Linear support vector machines.
In this classification problem, we need to choose the most "fat" line, and the fattest line is the margin largest line.
Our optimization goal is to maximize this margin. That is, the distance from each point to the line is minimized. How is this distance calculated?
In order to not be confused, W0 will not be the synthesis vector w, in addition to take a new name B. Similarly, X0=1 does not have to be stuffed into the x vector.
So the result: h (x) =sign (wtx+b), while the distance distance (x,b,w) satisfies wTx ' +b=0
X ' and X ' are two points on the plane, (x ' –x ') is a vector on the plane, if the vector on this plane and WT multiply the result is 0, then it can be concluded that WT is perpendicular to this plane, WT is the normal vector of this plane.
This allows you to push the formula for the distance:
This line also has to be two yuan for Y to classify, that is, for each point (Xn,yn), this line can reach Wtxn+b and yn the same number. Use the character of the same sign to remove the absolute value symbol.
In combination with the previous formula, our optimization goal is to:
Margin (b,w) indicates that the point-to-line distance is determined by B and W, and our goal is to maximize it, that is, to find the "fattest" B and w from the point-to-line distance;
Every yn (wtxn+b) >0 indicates that each point (Xn,yn) can have a line separating them;
With some scaling techniques, the value of yn (wtxn+b) is 1, so the margin (b,w) is simplified.
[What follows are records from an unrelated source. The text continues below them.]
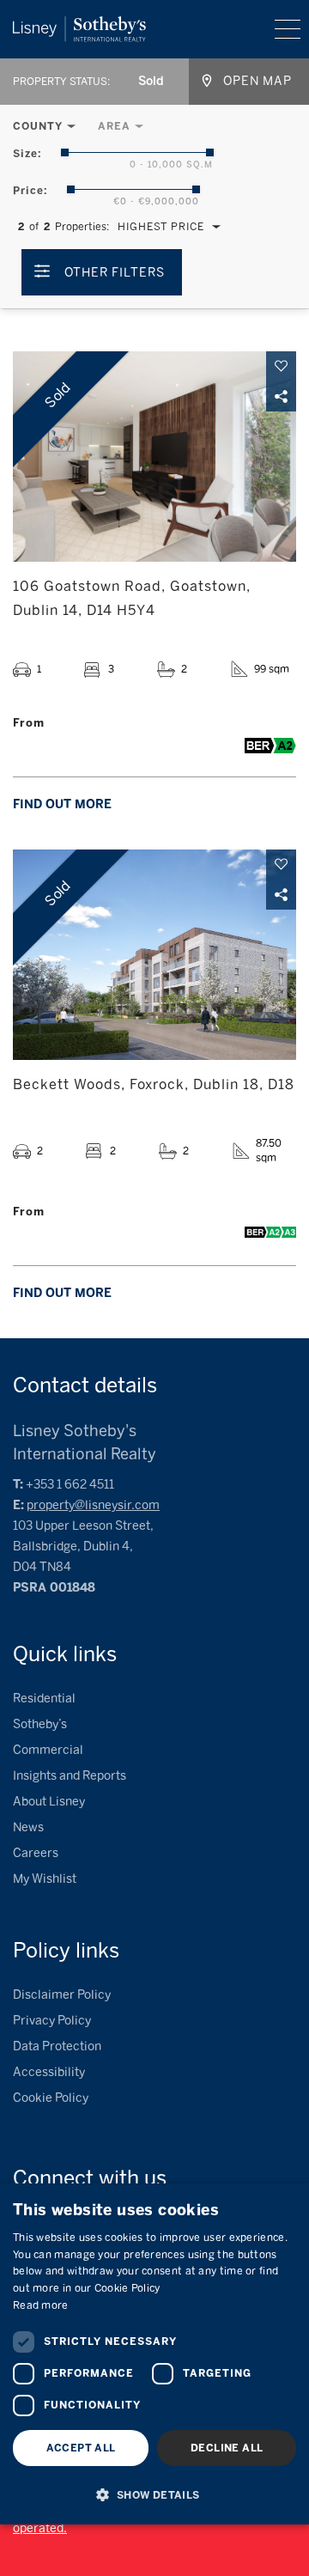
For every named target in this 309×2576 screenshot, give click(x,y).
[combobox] (152, 81)
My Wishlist (44, 1879)
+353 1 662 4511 (70, 1484)
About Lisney (49, 1801)
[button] (154, 2494)
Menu (287, 29)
The margin is then simplified into:
The restrictions were relaxed by yn (wtxn+b) =1 into yn (wtxn+b) ≥1, proving that our solution would not have any effect even if the conditions were relaxed.
Our ultimate goal is to optimize for:
The maximization of a target can be removed from the reciprocal, replaced by the smallest target, for the convenience of the calculation, and then multiply by a 1/2. This problem is called the standard problem.
First take a few specific examples to see the situation:
After drawing:
The point with the block in the figure is the support vector. Only they can decide what the line looks like, and none of the other points matter.
So, what if the generalize question should be solved?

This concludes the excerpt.